Sometimes, there are no answers from the outside in. Sometimes, all of the answers have to come from the values and the’ stirrings and the voices that speak to us from within.

So, we are beginning. We are trying to pass a bill to make our people safer, to put another 100,000 police officers on the streets, to provide boot camps instead of prisons for young people who could still be rescued, to provide more safety in our schools, to restrict the availability of these awful assault weapons, to pass the Brady Bill and at least require people to have their criminal background checked before they get a gun, and to say, if you’re not old enough to vote and you’re not old enough to go to war, you ought not to own a handgun and you ought not to use one unless you’re on a target range.

We want to pass a health care bill that will make drug treatment available for everyone. And we also have to do it-we have to have drug treatment and education available to everyone, and especially those who are in prison, who are coming out.

We cannot-I submit to you-repair the American community and restore the American family until we provide the structure, the values, the discipline, and the reward that work gives.

So, I say to you, we have to make a partnership-all the government agencies, all the business folks . But where there are no families, where there is no order, where there is no hope, where we are reducing the size of armed services because we have won the Cold War, who will be there to give structure, discipline, and love to these children? You must do that and we must help you. The scripture says, You are the salt of the earth and the light of the world,” that, “If your light shines before men, they will give glory to the Father in Heaven.” That is what we must do. That is what we must do. How would we explain it to Martin Luther King if he showed up today and said, Yes, we won the Cold War. Yes, the biggest threat that all of us grew up under Communism and nuclear war-Communism is gone; nuclear war receding. Yes, we developed all of these miraculous technologies. Yes, we all got a VCR in our home. It’s interesting. Yes, we get 50 channels on the cable.
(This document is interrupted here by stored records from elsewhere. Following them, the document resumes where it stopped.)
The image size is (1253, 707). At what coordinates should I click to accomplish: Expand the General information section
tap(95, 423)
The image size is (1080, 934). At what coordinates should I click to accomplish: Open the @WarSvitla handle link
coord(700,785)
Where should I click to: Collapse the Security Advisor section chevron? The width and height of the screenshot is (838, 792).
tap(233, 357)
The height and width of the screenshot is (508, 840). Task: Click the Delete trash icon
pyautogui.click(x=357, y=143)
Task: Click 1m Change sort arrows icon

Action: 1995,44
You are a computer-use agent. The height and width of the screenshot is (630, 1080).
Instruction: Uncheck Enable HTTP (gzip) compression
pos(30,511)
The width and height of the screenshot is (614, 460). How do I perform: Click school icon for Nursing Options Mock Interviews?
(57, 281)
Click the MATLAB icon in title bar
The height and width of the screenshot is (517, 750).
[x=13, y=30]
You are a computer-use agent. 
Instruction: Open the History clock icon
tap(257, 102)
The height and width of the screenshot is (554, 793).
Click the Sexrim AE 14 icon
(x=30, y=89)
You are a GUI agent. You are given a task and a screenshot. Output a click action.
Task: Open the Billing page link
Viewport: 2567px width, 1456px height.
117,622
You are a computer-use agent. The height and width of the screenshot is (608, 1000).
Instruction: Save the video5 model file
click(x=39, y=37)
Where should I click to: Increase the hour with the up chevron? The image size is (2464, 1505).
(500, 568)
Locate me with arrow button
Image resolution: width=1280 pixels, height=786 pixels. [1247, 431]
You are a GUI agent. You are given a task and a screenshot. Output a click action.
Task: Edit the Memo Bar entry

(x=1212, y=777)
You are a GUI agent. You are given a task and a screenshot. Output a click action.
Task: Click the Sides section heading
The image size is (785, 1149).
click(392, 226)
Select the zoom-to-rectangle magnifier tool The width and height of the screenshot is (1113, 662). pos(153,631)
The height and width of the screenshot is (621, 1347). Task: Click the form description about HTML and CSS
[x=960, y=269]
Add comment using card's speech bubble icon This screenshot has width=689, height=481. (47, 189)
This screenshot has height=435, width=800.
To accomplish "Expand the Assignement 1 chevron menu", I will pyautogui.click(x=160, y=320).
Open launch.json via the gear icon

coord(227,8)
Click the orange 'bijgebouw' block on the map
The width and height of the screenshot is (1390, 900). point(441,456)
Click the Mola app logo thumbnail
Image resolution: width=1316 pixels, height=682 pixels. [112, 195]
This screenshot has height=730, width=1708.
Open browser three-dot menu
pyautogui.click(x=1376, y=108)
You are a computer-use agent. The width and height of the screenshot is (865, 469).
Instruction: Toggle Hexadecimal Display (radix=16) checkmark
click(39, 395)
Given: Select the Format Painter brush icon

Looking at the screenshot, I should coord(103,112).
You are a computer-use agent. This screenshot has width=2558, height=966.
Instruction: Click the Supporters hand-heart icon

Yes, without regard to race, if you work hard, play by the rules, you get into a service academy or a good college, you’ll do just great. How would we explain to him all these kids getting killed and killing each other? How would we justify the things that we permit that no other country in the world would permit? How could we explain that we gave people the freedom to succeed and we created conditions in which millions abuse that freedom to destroy the things that make life worth living and life itself? We cannot.

And so, I say to you today, my fellow Americans, you gave me this job, and we’re making progress on the things you hired me to do. But unless we deal with the ravages of crime and drugs and violence, and unless we recognize that it’s due to the breakdown of the family, the community, and the disappearance of jobs, and unless we say, Some of this cannot be done by government because we have to reach deep inside to the values, the spirit, the soul, and the truth of human nature, none of the other things we seek to do will ever take us where we need to go.

So, in this pulpit, on this day, let me ask all of you in your heart to say, We will honor the life and the work of Martin Luther King. We will honor the meaning of our church. We will somehow, by God’s grace, we will turn this around. We will give these children a future. We will take away their guns and give them books. We will take away their despair and give them hope. We will rebuild the families and the neighborhoods and the communities. We won’t make all the work that has gone on here benefit just a few. We will do it together by the grace of God.